▶ Exercise prompt:
Count the lines in the data below that contain the string "what", treating uppercase and lowercase letters as distinct. Reply with the number alone.

▶ Listed records:
---*---
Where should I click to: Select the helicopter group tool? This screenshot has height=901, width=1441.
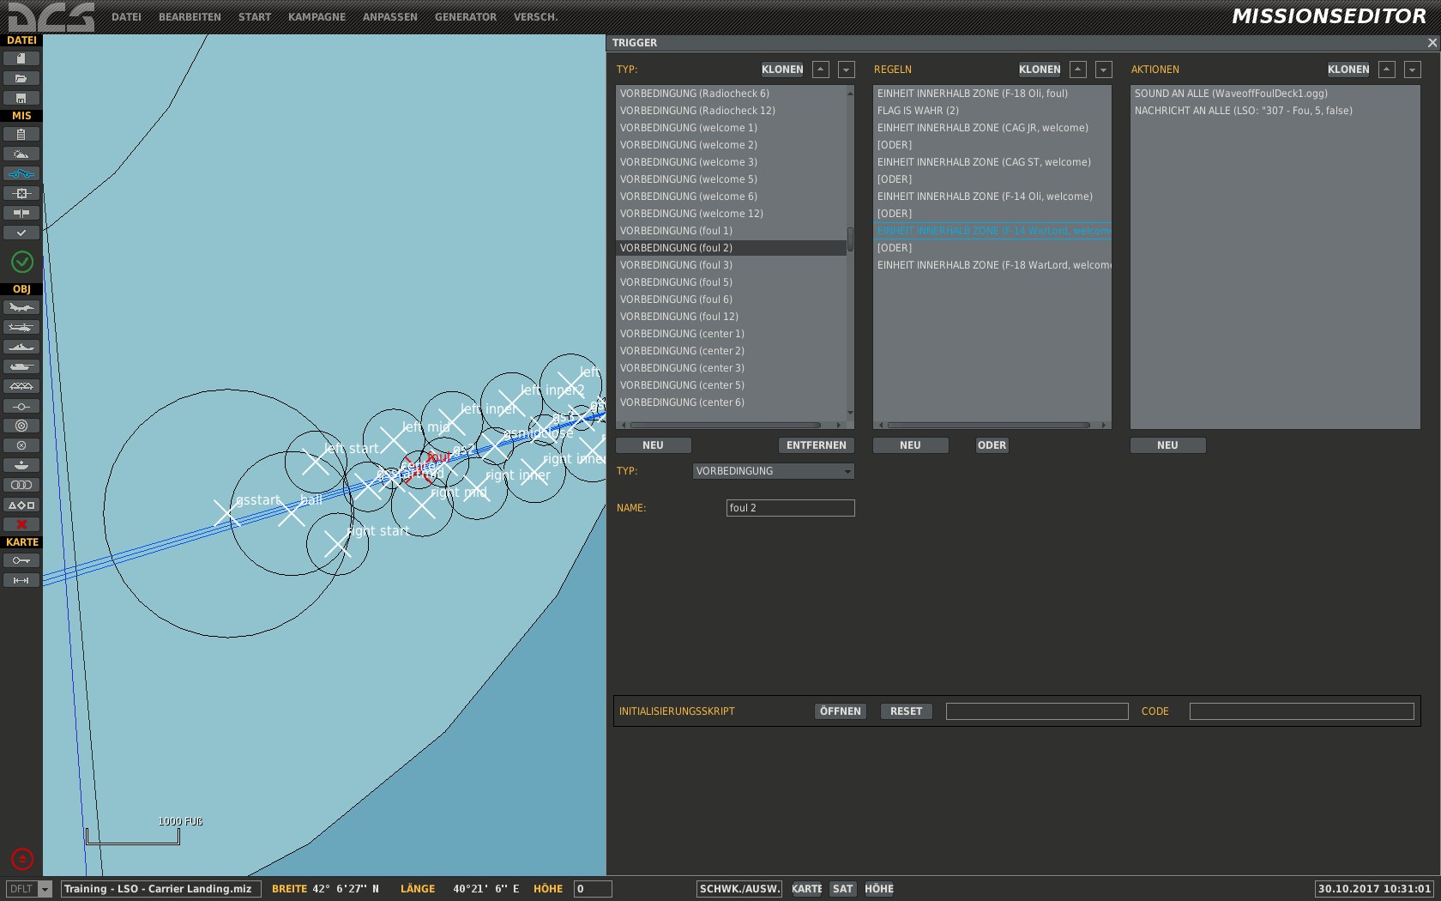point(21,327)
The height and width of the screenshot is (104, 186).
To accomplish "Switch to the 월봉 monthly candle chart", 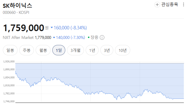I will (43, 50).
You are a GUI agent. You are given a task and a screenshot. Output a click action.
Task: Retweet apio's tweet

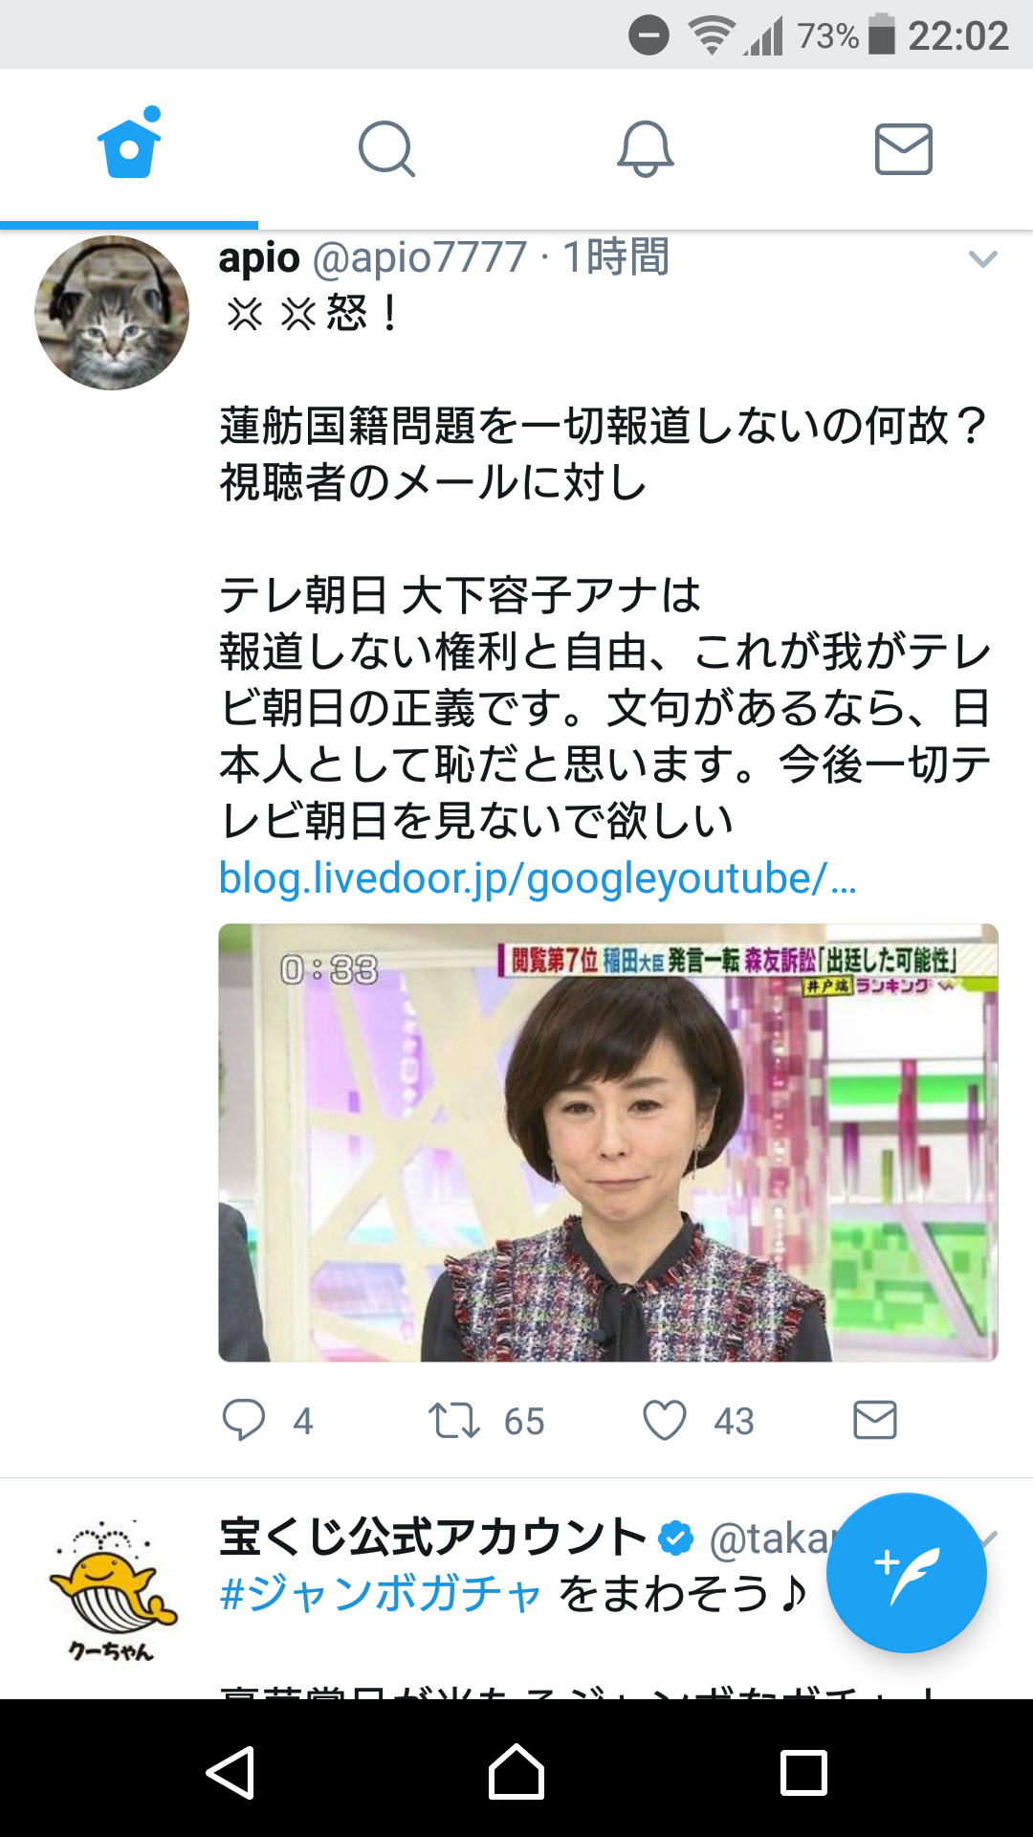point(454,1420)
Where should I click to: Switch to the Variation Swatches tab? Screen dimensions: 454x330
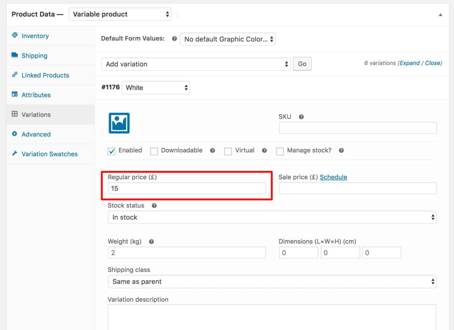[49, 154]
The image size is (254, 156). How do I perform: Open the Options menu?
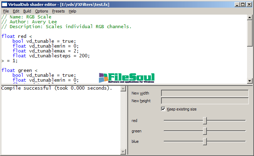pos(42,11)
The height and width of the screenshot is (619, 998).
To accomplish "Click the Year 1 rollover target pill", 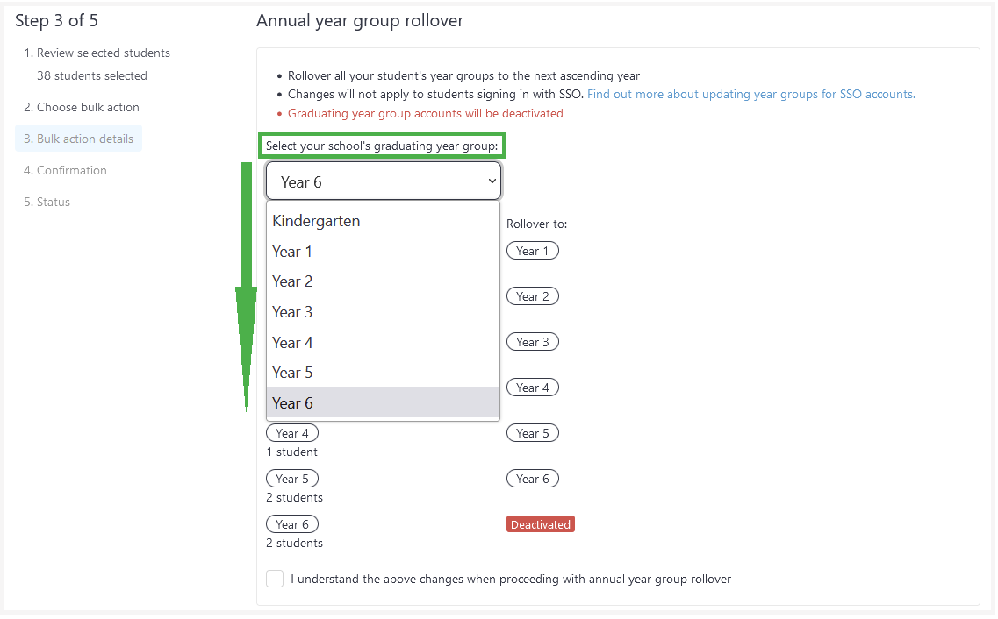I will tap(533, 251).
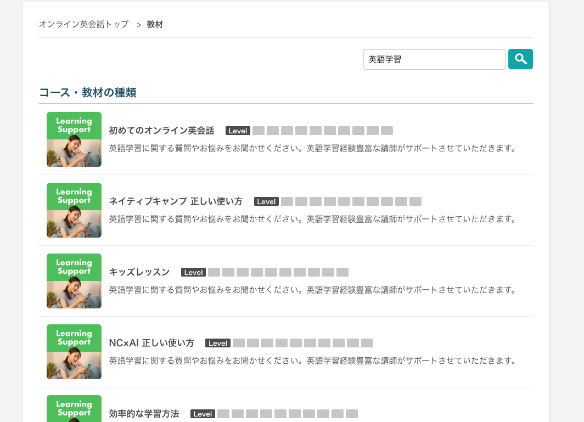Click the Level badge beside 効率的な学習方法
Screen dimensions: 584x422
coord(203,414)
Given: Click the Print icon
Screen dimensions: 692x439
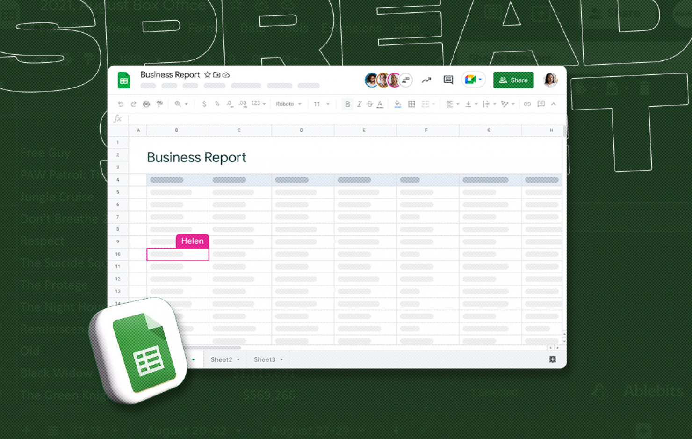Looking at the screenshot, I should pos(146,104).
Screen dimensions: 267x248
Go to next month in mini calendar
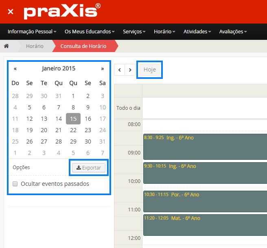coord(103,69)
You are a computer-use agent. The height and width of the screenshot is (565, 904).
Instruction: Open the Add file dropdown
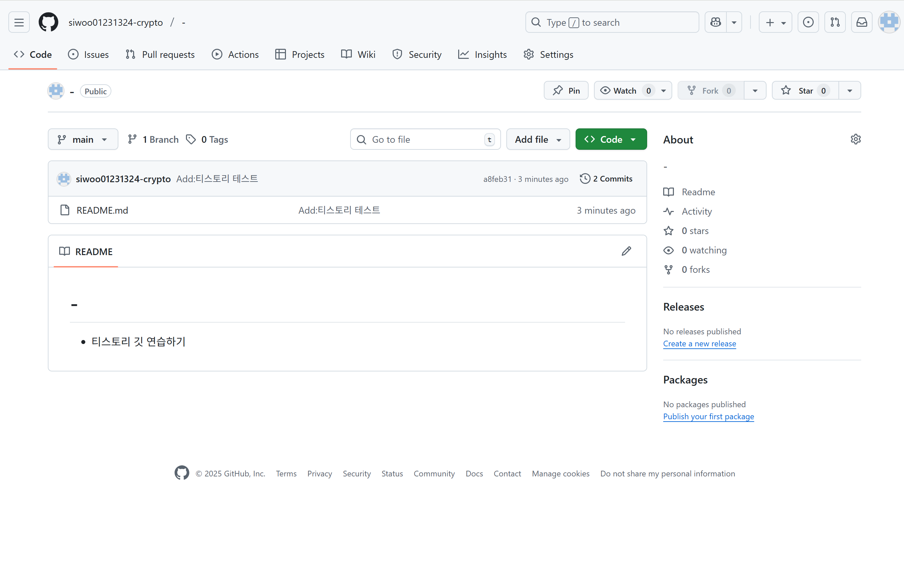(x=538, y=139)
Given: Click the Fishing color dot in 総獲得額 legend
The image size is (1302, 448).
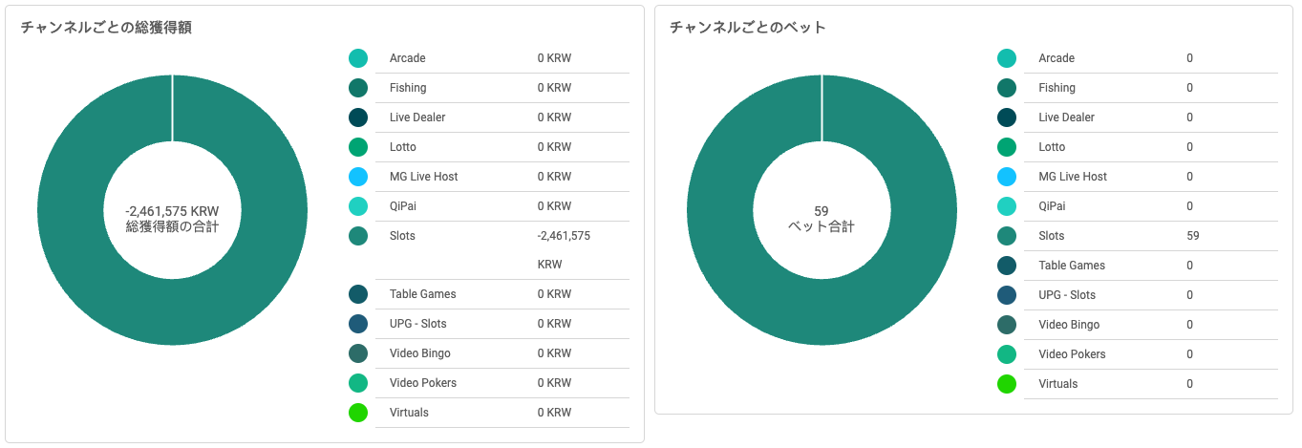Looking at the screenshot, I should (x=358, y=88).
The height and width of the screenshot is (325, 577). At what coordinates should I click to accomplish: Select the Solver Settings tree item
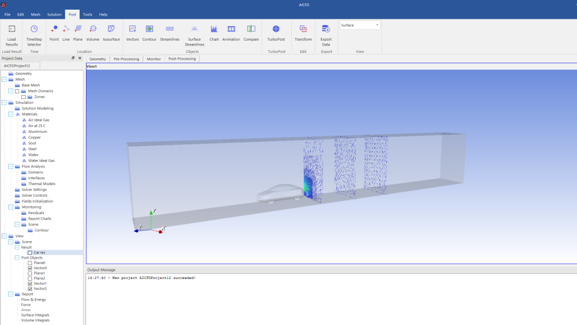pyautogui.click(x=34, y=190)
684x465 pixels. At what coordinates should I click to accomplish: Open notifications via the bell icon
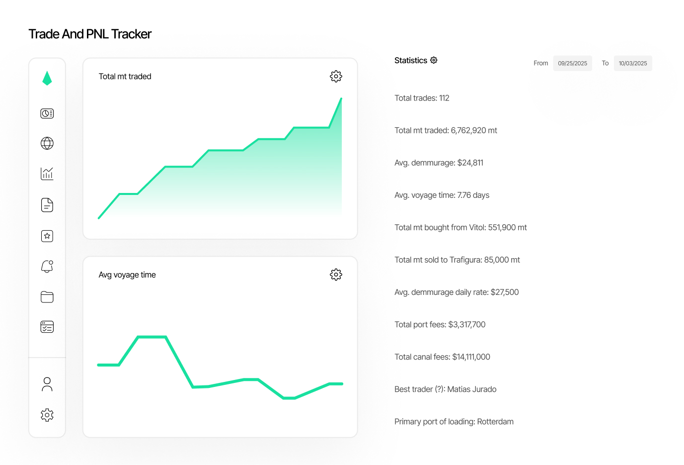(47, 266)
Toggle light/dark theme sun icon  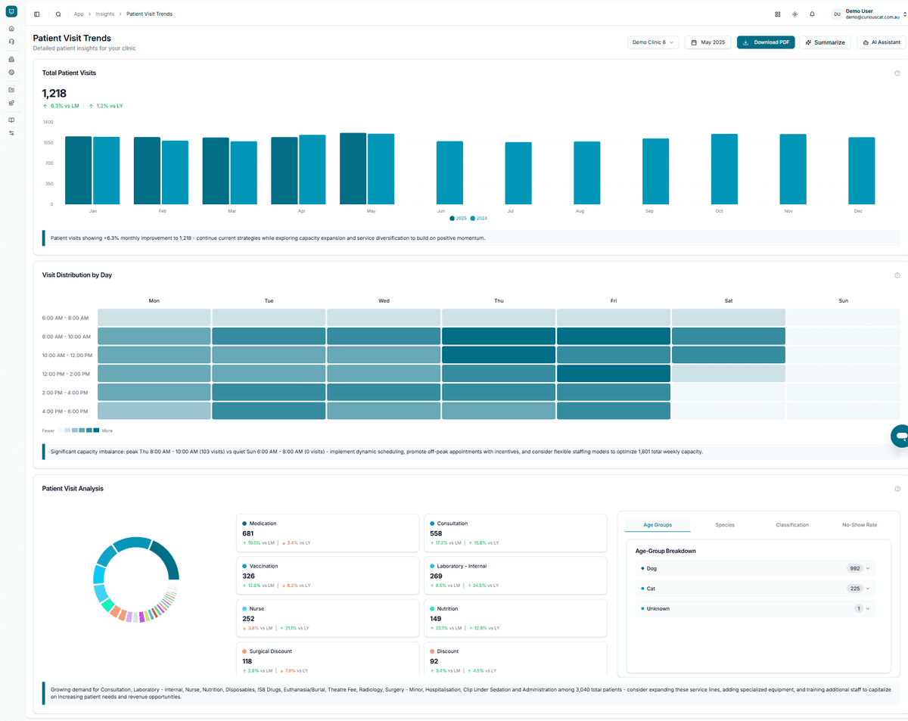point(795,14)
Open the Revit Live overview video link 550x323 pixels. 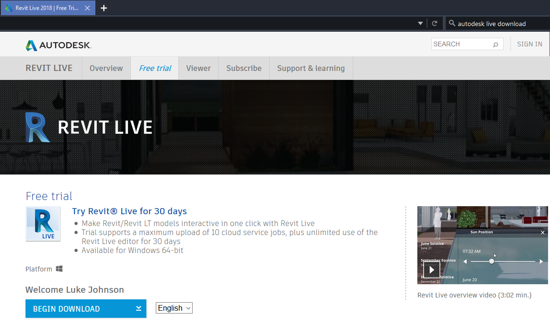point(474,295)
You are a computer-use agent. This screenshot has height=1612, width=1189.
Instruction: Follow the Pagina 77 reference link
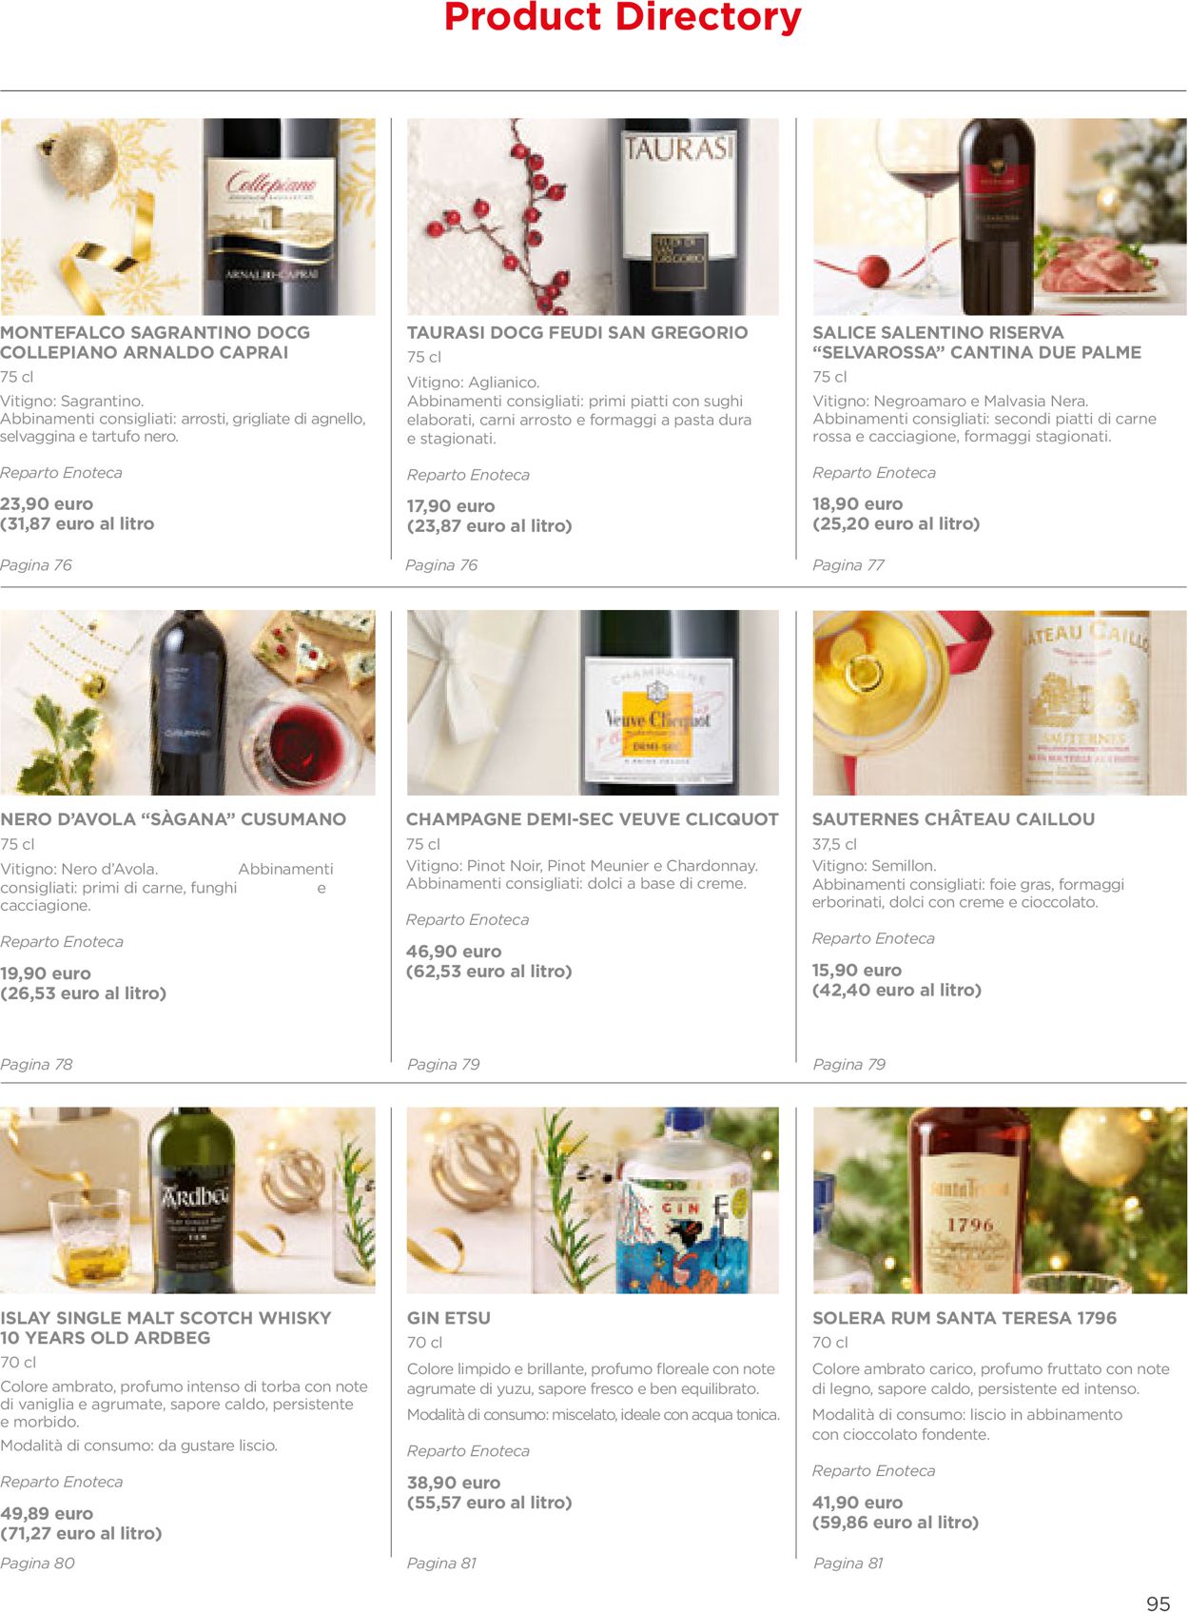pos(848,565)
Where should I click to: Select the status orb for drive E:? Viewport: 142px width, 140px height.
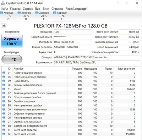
---*---
▶ Exercise output:
2